Drößler: Der Staat sollte sich auf seine Kernaufgaben konzentrieren, also auf innere und äußere Sicherheit, Justiz und Infrastruktur, wozu auch Gesundheit, Bildung und Sozialstaat gehören. An anderer Stelle muss man sehen, ob wir bei schwindenden Bevölkerungszahlen im öffentlichen Dienst wirklich immer mehr Personal brauchen. Da ist in den letzten Jahren ein Missverhältnis entstanden, das wieder in Balance gebracht werden muss.

nnz: Soll die Schuldenbremse beibehalten werden?

Drößler: Ja, unbedingt. Deutschland hat mehr als genug Geld, wenn wir einfach wild Schulden machen, enden wir im schlimmsten Fall wie Griechenland. Unsere Steuereinnahmen sind gewaltig, wenn man mit den vorhandenen Mitteln nicht auskommt, dann zeigt man doch vor allem, dass man offensichtlich nicht mit Geld umgehen kann. Neue Schulden belasten vor allem die kommenden Generationen und wir müssten nicht stetig nach mehr Geld rufen, wenn sich der Staat auf seine Kernaufgaben konzentrieren würde.

nnz: Der Einfluss der sozialen Medien stand zuletzt vermehrt in der Kritik. Sollte der Staat hier regulierend eingreifen?

Drößler: Nein, sollte man nicht. So etwas wie „Hassrede“ ist gar nicht klar definiert, da würde dann jeder „Faktenchecker“ selber entscheiden was darunter fällt und was nicht. Die Meinungsfreiheit muss allgemein gelten, das ist kein Instrument, dass man kontrollieren kann. Wer sich angegriffen fühlt, dem steht der Rechtsweg offen, dafür braucht es keine extra Kontrollinstanz.

nnz: Wie sollte die Bundesrepublik mit dem Ukraine-Konflikt umgehen?

Drößler: Das ist ein schweres Thema.

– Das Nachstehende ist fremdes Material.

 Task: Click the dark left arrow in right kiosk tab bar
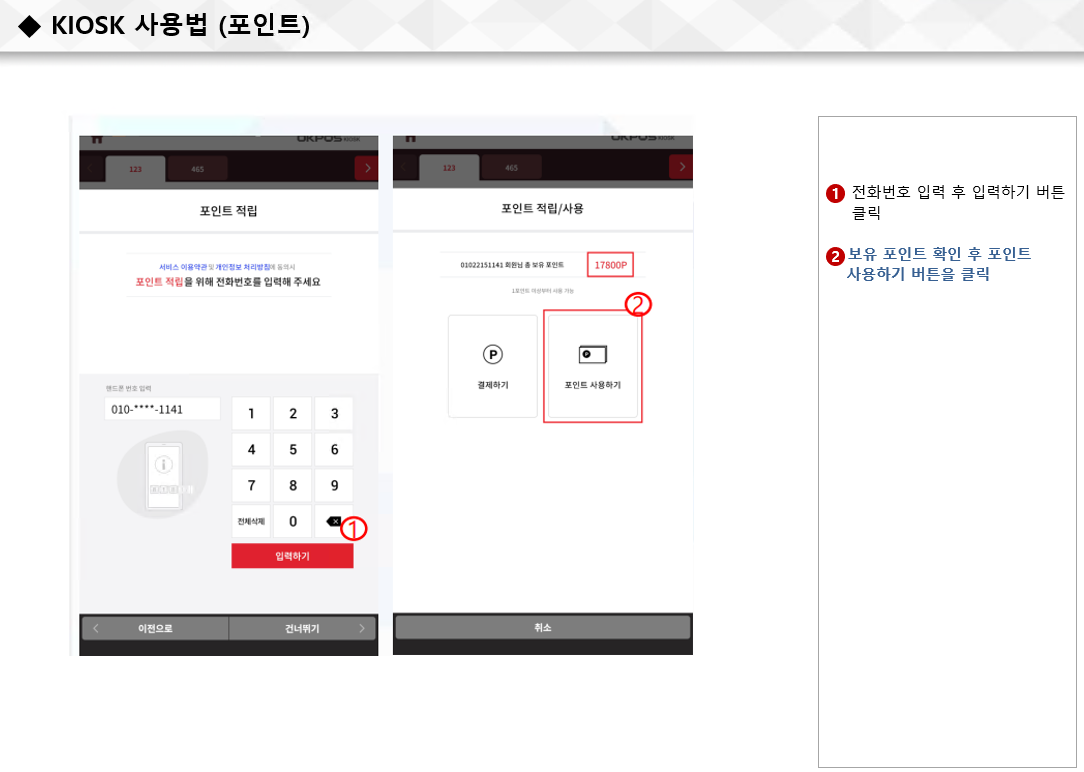(x=404, y=167)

Ein Anfang wäre sicher, die Waffenlieferungen zu stoppen. Mit der Friedensinitiative durch Russland und die USA sind wir so nah wie noch nie daran, die Parteien an einen Tisch zu bekommen. Uns wird da oft nachgesagt, wir würden wie das BSW klingen, aber das stimmt nicht. Die Bundesrepublik sollte keine „Schweiz“ sein wie man sich das dort vorstellt, sondern als Vermittler zwischen Ost und West auftreten.

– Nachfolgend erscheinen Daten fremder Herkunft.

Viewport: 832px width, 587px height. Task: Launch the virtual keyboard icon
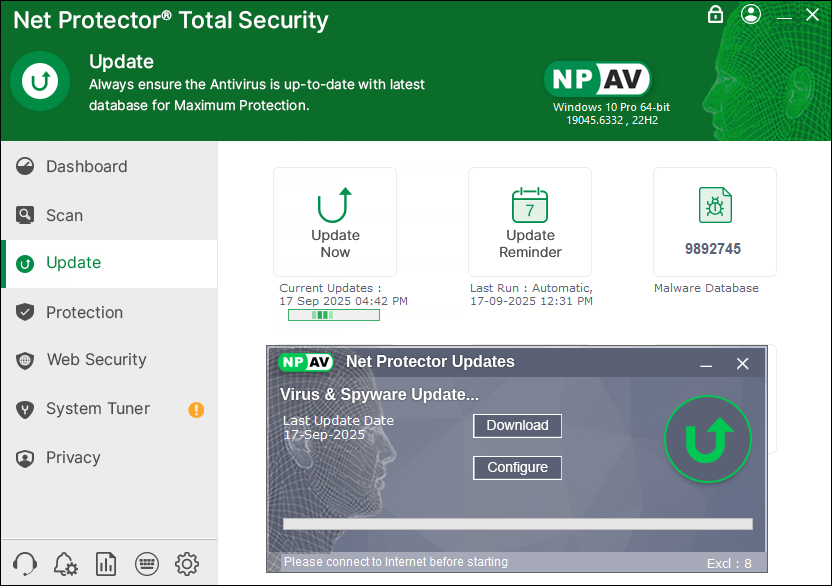click(147, 564)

nnz: Braucht Deutschland die EU?

Drößler: Deutschland braucht die Kooperation mit den anderen Staaten. Die Europäische Union und der Euro bringen uns aber nicht weiter. Die EU bringt vor allem mehr Bürokratie und vieles ließe sich auch in einem lockeren Bündnis auf Ebene der Minister und Staatschefs regeln, da bräuchte es keine zusätzliche Instanz wie die Kommission. Uns schwebt ein Europa der Vaterländer vor. Natürlich können wir nicht zurück zu den Nationalstaaten von 1870, diese Welt existiert nicht mehr. Aber innenpolitisch sollte jeder seine eigenen Angelegenheiten regeln und nach außen hin spricht man mit einer Stimme. Dafür haben wir Gemeinsamkeiten und bilden eine Zivilisation.

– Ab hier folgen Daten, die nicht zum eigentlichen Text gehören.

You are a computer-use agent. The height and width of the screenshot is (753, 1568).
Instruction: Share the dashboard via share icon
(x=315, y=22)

nnz: Wie sehen Sie ihre persönlichen Chancen am Sonntag?

Drößler: Wir geben auf den letzten Metern noch einmal alles. Wir waren jetzt mit allen Wahlkämpfen ein gutes Jahr lang auf der Straße und selbst in der CDU Hochburg Leinefelde war der Saal zuletzt brechend voll. Ich hoffe die Mehrheit der Stimmen zu erhalten und bin optimistisch.

nnz: Herr Drößler, wir bedanken uns für das Gespräch.